— Passage —
That being said, knowing that Abrams loves Star Wars more than Trek, knowing that he is not the hand penning the story, and see what I've seen in the previews and scrip leaks... I have hope for my old fling. She loved me in my childhood and early youth, then she turned into a foul wench, but alas, she is back again and seems to have matured a bit (a wee little bit in regards to Rebels), and I'm ready to give her one more chance, though if she fails to deliver, my heart is ready for the imapact as I've been hurt before and am more prepared this time around.


----------



## Veho (Apr 21, 2015)

http://bgr.com/2015/04/20/star-wars-rogue-one-trailer-leak/ 

[hype intensifies]


----------



## Veho (May 4, 2015)

Picture of the villain, from a Vanity Fair promo session:







​

 Saucy sauce


----------



## Deboog (May 4, 2015)

Veho said:


> [
> 
> 
> 
> ...


 
Oh no he looks stupid...


----------



## Veho (May 28, 2015)

Yet another promo photo, this time it's Andy Serkis who plays (mo-caps and voices) the part of someone called  Supreme Leader Snoke. The name sounds silly so he may or may not be a semi-comic character, but it's Andy Serkis so we can be confident that it won't be a new Jar Jar Binks.  








http://www.slashfilm.com/andy-serkis-star-wars-character/


----------



## FAST6191 (May 28, 2015)

I do not know whether to be more jealous of that sweet camera setup or the triforce body suit.


----------



## Hyro-Sama (May 29, 2015)

The wait for December will be long and painful.


----------



## zoogie (May 29, 2015)

"Supreme Leader Snooki"?
"Supreme Leader Snoke"?

I guess we can call that an improvement over Count Dooku? XD


----------



## XDel (May 30, 2015)

— Dataset rows —
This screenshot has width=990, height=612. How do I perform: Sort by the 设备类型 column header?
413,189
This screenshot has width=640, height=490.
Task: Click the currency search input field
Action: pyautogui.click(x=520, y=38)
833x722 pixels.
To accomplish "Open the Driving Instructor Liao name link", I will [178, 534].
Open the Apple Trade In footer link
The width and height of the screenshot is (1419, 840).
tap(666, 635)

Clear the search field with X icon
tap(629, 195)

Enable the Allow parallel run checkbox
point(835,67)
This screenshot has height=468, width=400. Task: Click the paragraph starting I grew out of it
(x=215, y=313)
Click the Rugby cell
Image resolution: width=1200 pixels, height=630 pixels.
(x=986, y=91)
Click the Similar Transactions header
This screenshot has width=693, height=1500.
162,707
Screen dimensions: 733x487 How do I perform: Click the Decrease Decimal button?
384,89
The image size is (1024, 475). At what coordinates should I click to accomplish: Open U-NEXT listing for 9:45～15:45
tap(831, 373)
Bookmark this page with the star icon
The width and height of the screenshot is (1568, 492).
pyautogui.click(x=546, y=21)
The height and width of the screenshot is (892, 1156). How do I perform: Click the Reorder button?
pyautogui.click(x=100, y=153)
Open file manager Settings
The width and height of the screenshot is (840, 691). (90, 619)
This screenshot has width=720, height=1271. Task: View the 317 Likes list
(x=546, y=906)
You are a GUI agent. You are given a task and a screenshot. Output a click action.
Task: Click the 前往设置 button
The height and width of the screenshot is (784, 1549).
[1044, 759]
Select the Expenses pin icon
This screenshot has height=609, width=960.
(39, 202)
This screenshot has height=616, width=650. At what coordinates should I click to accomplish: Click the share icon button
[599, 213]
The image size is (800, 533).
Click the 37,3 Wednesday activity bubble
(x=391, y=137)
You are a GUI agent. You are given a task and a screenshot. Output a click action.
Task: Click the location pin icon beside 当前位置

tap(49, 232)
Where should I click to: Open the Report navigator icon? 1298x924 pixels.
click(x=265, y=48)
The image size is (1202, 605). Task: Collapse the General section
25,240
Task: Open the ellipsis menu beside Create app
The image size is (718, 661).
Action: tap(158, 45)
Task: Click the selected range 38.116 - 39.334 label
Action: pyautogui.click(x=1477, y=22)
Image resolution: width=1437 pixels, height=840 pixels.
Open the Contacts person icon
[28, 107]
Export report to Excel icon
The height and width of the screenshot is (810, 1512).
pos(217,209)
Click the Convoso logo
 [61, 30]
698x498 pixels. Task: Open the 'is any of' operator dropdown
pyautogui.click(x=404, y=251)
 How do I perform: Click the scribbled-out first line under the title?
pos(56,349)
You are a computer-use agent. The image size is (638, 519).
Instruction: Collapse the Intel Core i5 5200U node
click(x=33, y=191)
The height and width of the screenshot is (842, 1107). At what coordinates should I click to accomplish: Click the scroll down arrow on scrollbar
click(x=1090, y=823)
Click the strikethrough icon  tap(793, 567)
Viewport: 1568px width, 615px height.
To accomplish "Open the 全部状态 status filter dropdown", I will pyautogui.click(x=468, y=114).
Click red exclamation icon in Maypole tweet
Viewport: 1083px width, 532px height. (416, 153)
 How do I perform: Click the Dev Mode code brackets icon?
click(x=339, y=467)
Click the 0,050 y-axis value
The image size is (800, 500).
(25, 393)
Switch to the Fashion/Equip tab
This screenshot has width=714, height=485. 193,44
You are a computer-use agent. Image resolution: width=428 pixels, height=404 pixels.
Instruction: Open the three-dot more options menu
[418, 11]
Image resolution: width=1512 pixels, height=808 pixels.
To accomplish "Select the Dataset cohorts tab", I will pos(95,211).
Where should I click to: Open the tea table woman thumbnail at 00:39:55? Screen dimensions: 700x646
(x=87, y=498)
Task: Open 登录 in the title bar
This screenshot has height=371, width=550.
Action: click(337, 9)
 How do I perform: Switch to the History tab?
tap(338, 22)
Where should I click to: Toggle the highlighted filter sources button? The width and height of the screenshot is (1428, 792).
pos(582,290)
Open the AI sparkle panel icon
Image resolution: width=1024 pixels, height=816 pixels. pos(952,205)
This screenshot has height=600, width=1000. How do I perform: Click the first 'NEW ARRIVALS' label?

— Set problem 1 —
From the Star Wars forum thread, extract the part that opens with the words containing "Oh no he looks" and closes with "Jar Jar Binks.".
— Set problem 2 —
List every distinct username shown in a post header in the Star Wars forum thread, giving each name once.

— Finished answer 1 —
Oh no he looks stupid...


----------



## Veho (May 28, 2015)

Yet another promo photo, this time it's Andy Serkis who plays (mo-caps and voices) the part of someone called  Supreme Leader Snoke. The name sounds silly so he may or may not be a semi-comic character, but it's Andy Serkis so we can be confident that it won't be a new Jar Jar Binks.

— Finished answer 2 —
Veho
Deboog
FAST6191
Hyro-Sama
zoogie
XDel